EXERCISE OBJECTIVE:
Find the line containing "Open the www.yiyongcad.com link" in the material below, then please transcribe it and each line after it exactly, without the pictures.

PROVIDED RECORDS:
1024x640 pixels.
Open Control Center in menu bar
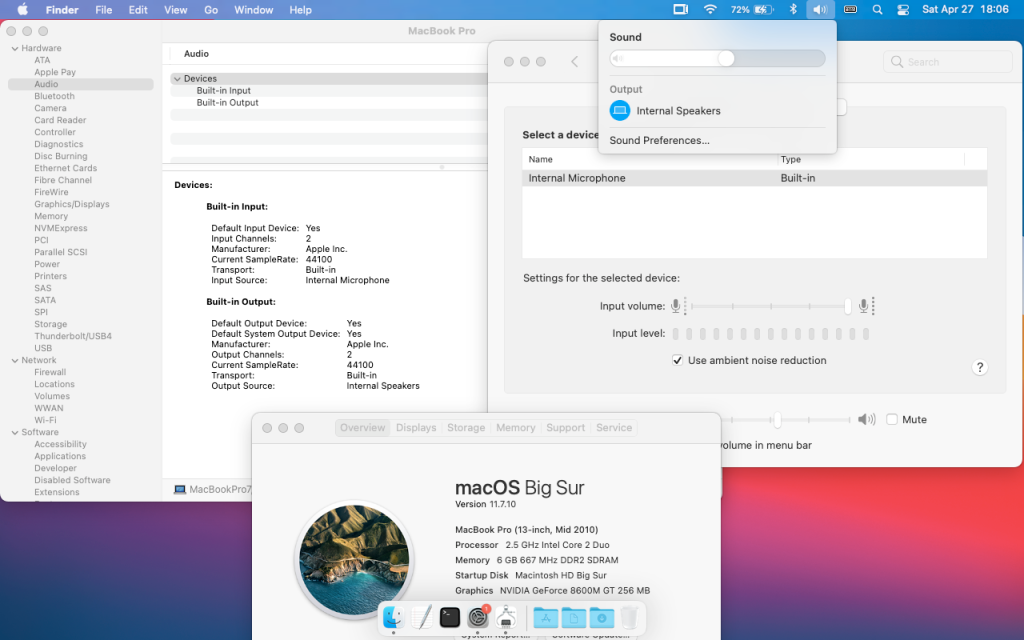tap(903, 10)
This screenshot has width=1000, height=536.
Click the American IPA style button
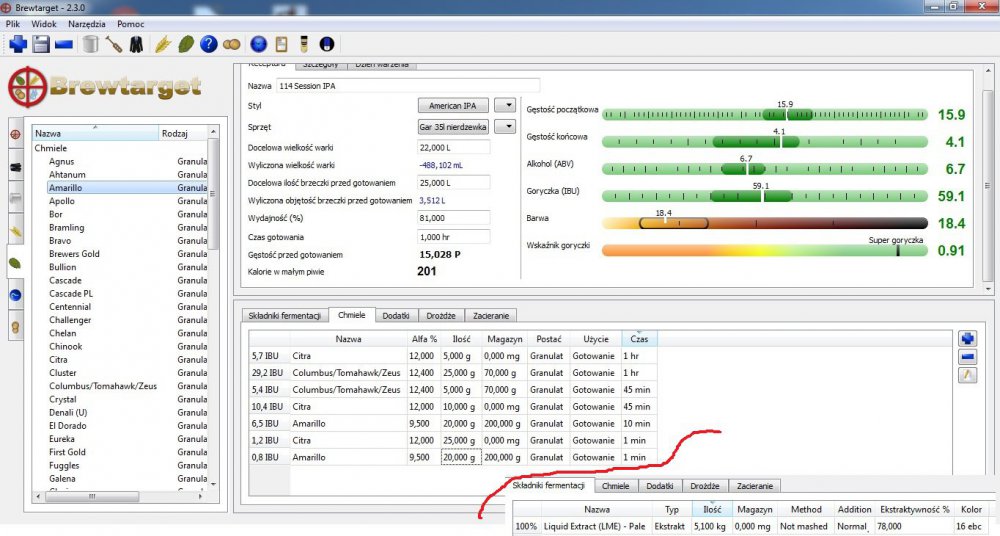453,105
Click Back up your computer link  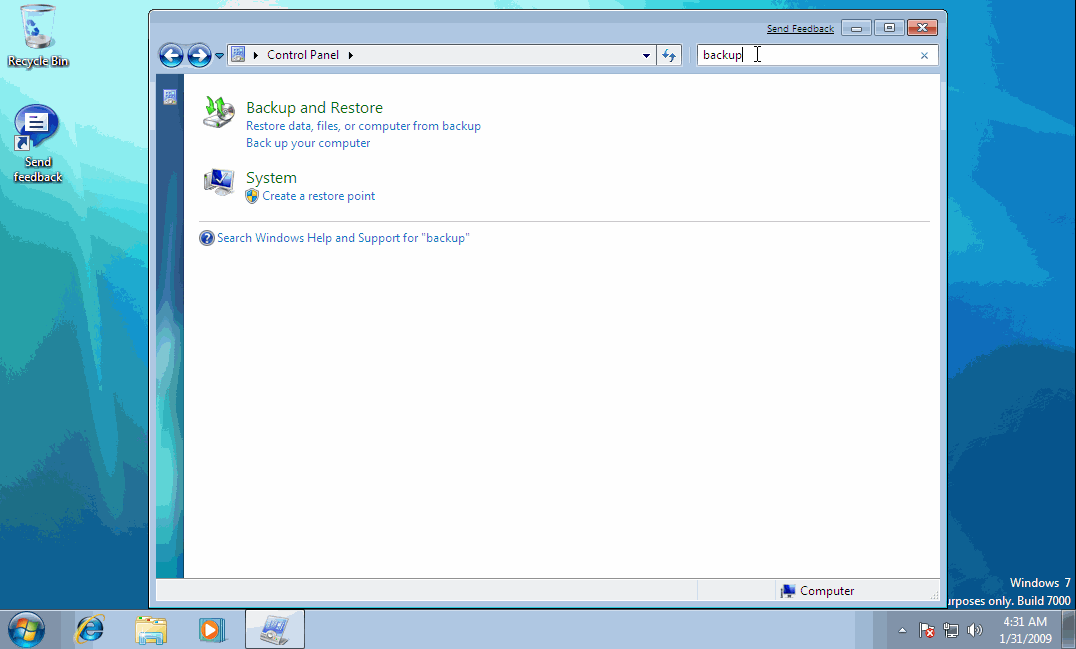308,143
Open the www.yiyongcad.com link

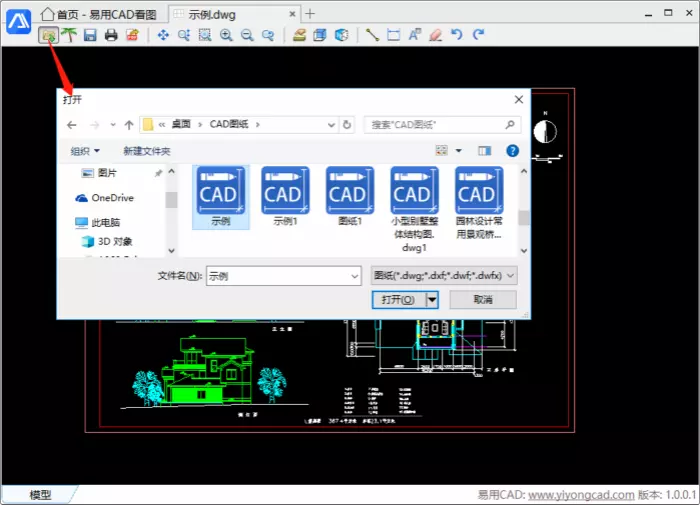[581, 495]
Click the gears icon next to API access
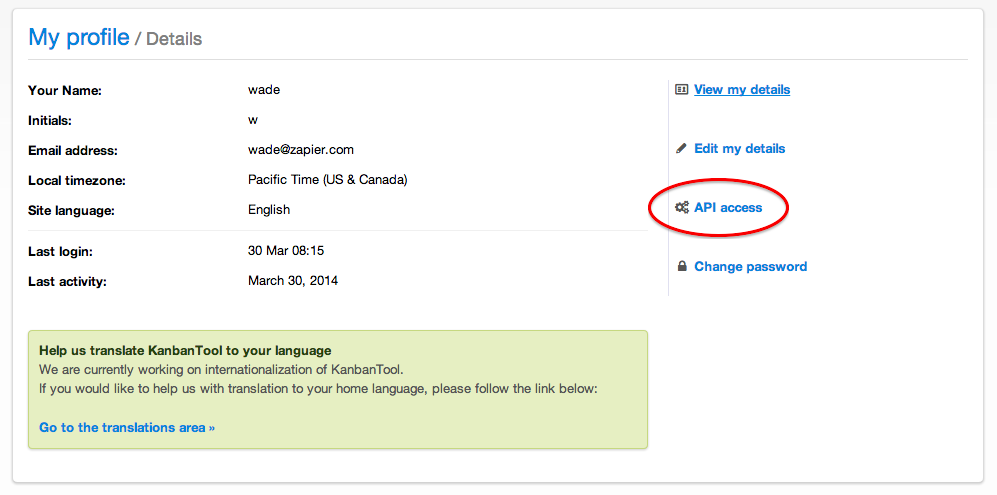This screenshot has height=495, width=997. [682, 207]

RESULT BELOW:
Open the www.yiyongcad.com link

[581, 495]
Click the gears icon next to API access
This screenshot has height=495, width=997. [682, 207]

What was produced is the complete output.